Some plants like Barley and Corn, can emit Volatile Organic Compounds (VOCs) into the air to alert neighboring plants of a nearby threat. These airborne signals have usually been seen to improve the resistance of the receiver! Isn’t that amazing that plants can do this without communicating verbally???

They Release Venom


Dieffenbachia, or the Dumb Cane, an indoor plant stores calcium oxalate crystals inside it’s leaves. When released, these crystals deliver a venomous enzyme. If ingested, this enzyme can cause speech impairment or even paralysis.

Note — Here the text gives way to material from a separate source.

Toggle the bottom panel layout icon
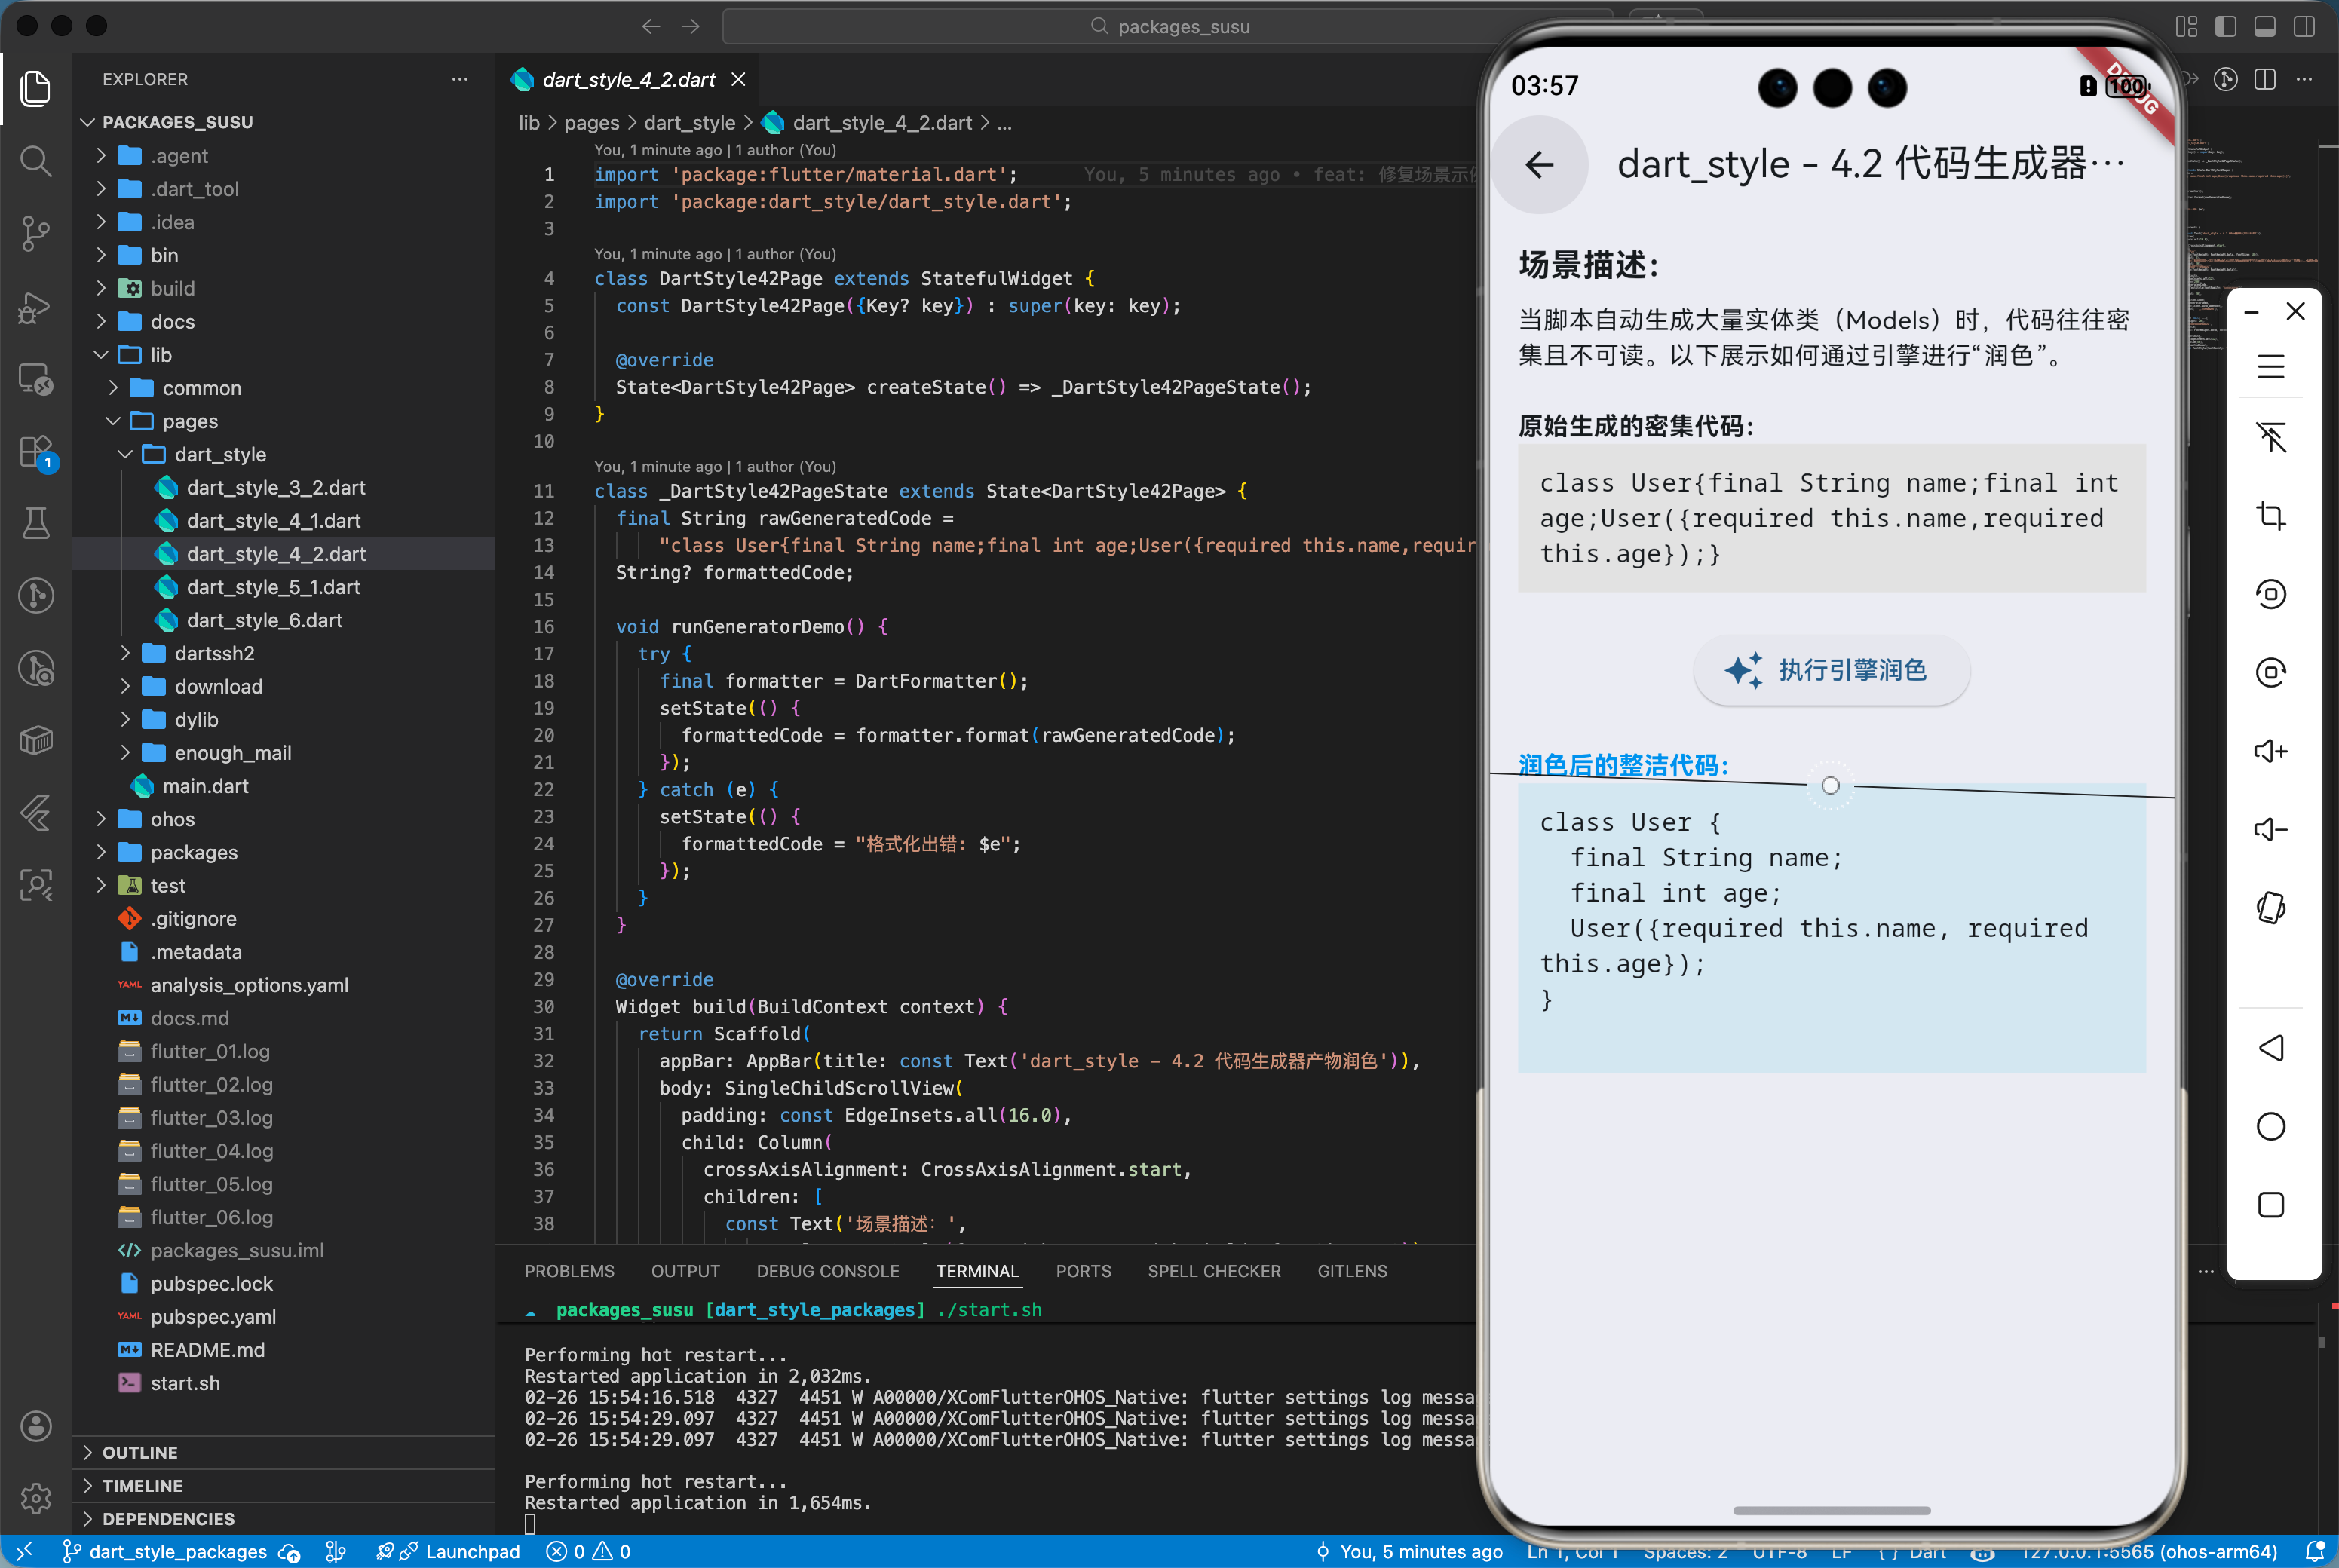 click(x=2265, y=27)
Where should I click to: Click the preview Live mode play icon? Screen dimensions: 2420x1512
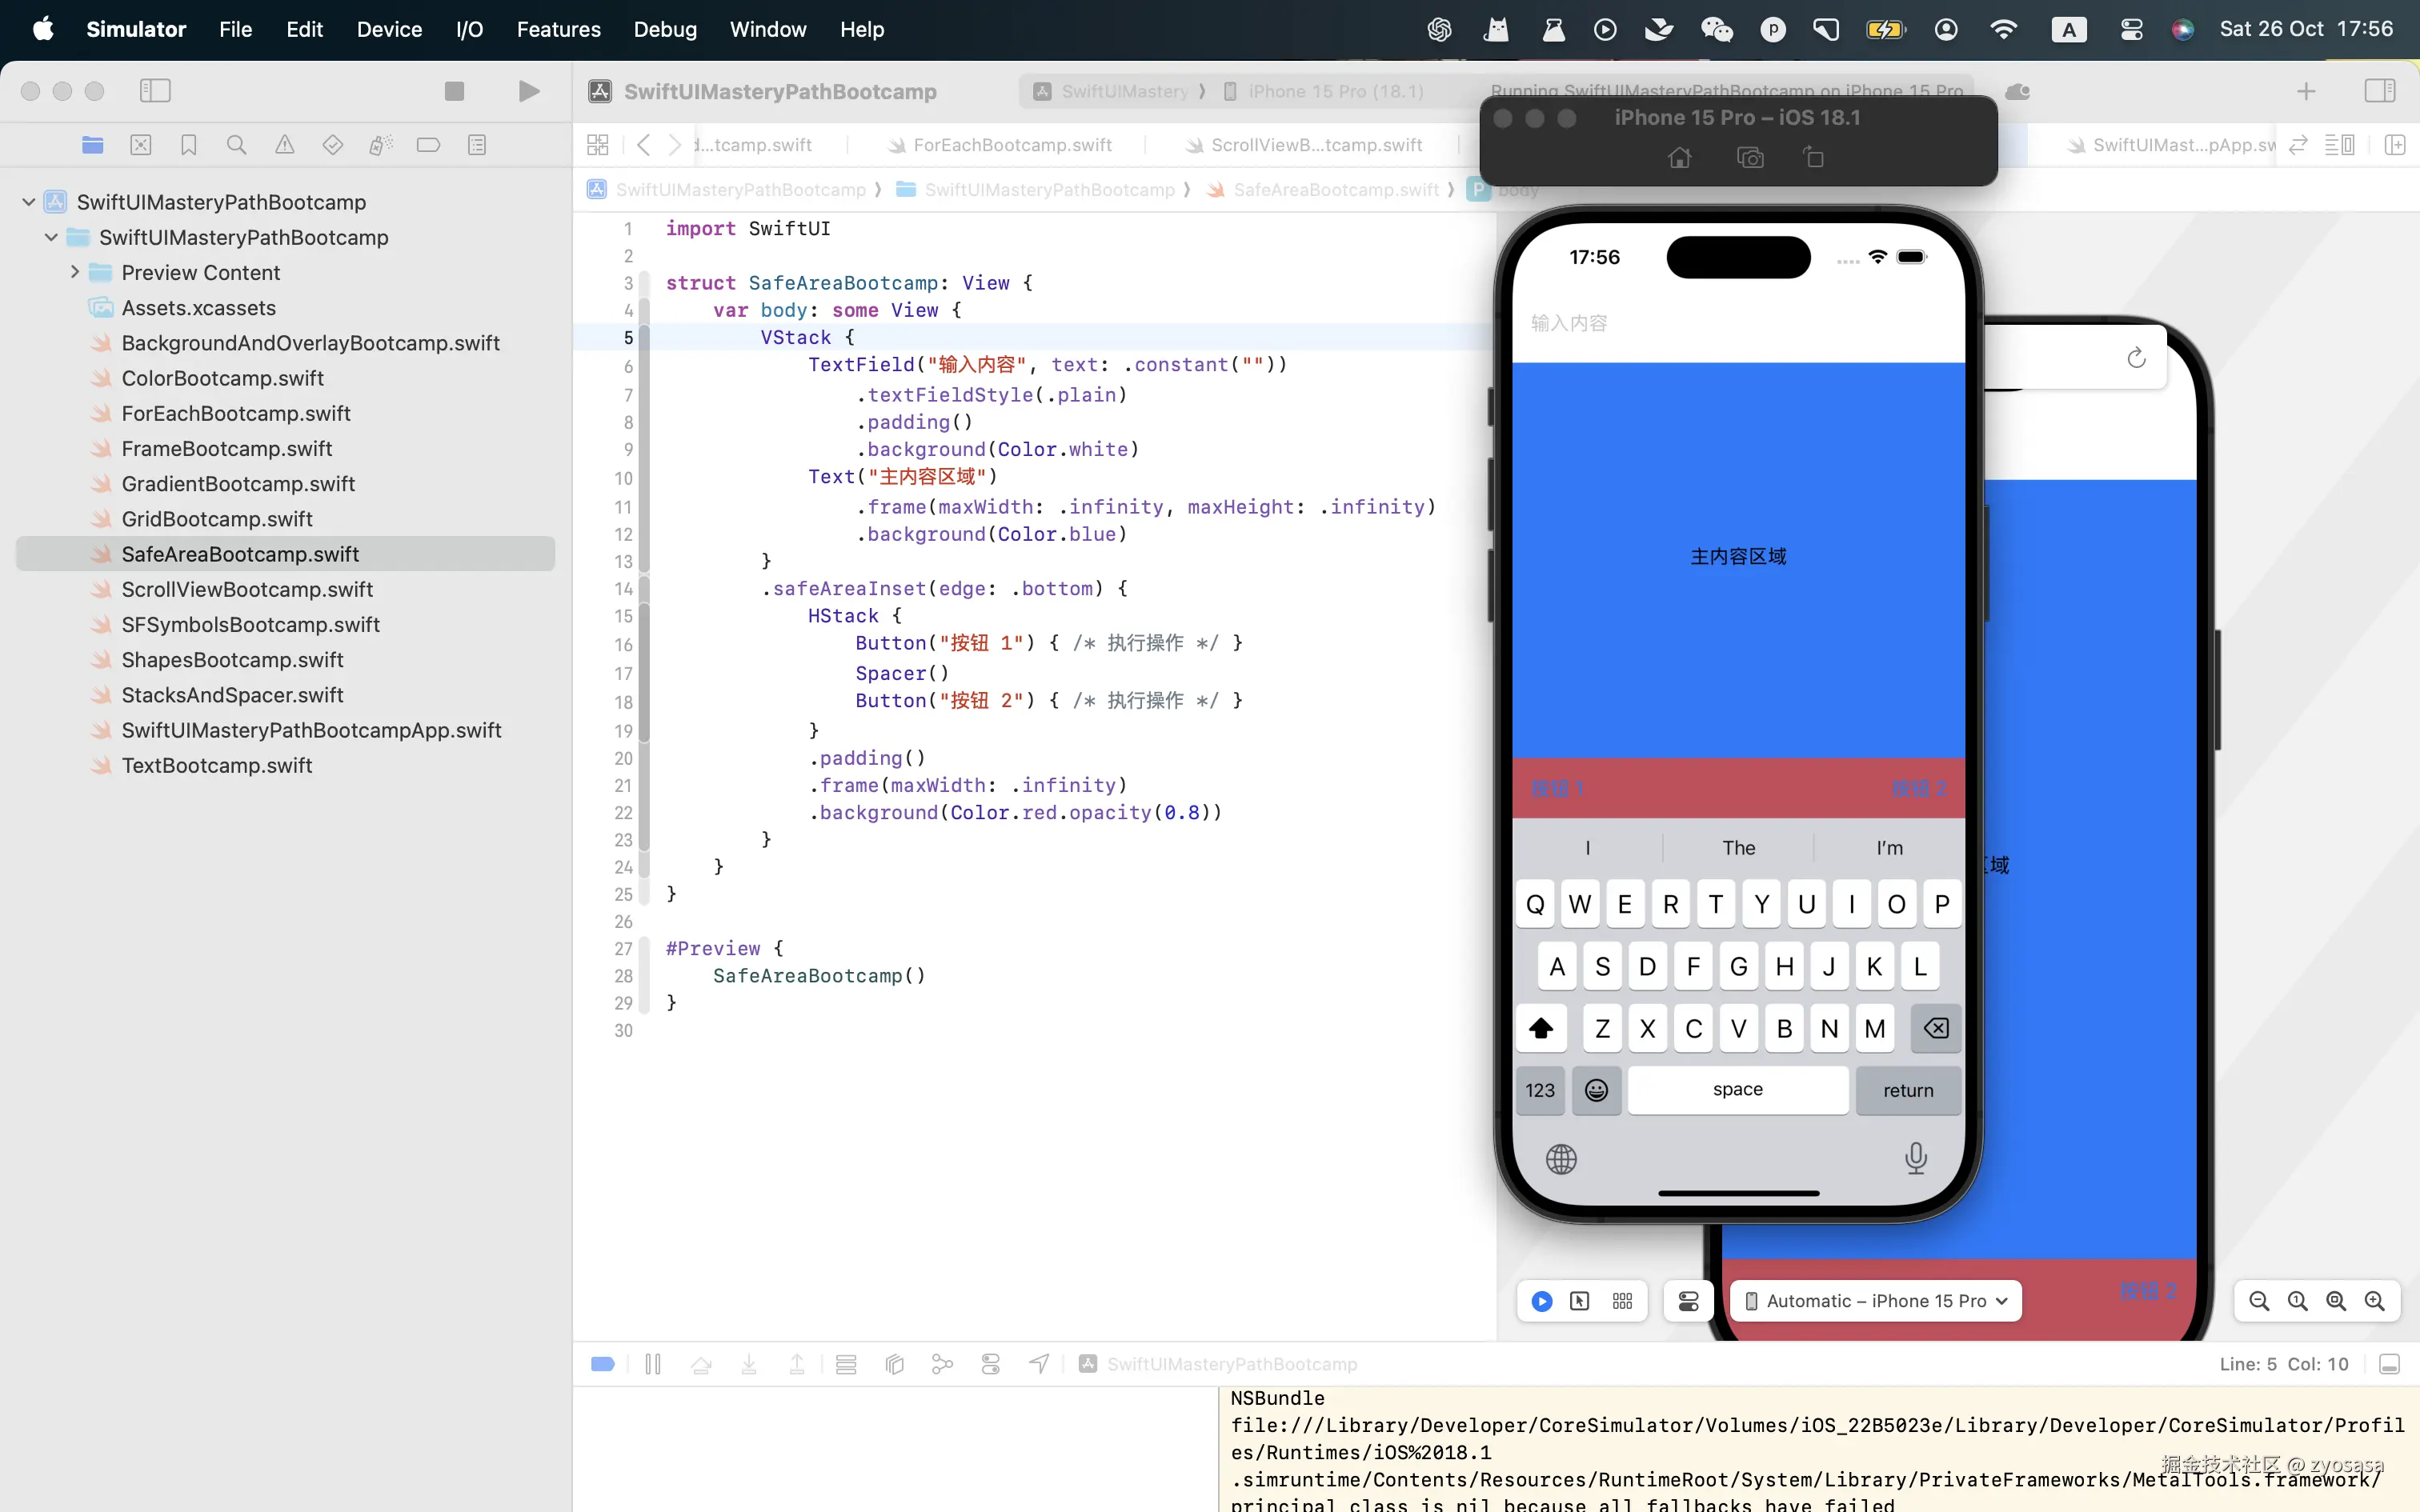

They can give Heart Attacks


Digitalis purpurea, or the foxglove, is a beauty and a beast in one. The vibrant vegetation contains a potent toxin known as digitoxin which on consumption can induce heart failure for insects and humans alike.

They Collaborate with Ants


Vachellia cornigera, or Bullhorn Acacia trees work in collaboration with aggressive ants. They have a win-win partnership, as the ants protect the trees against anything that poses a threat, and in exchange, the ants get a place to live and food to eat.

They Choke Their Predators


Many plants including apples, spinach, and lima beans are poisonous to other species besides humans. These plants produce hydrogen cyanide compounds, which attach to either sugar or fat molecules. So, when insects try to eat them, the plants release the hydrogen cyanide, choking the insects to death! Never thought the apples sitting in your fruit basket could be so brutal!

From now on, I’m never touching a plant/flower/tree without Googling it first!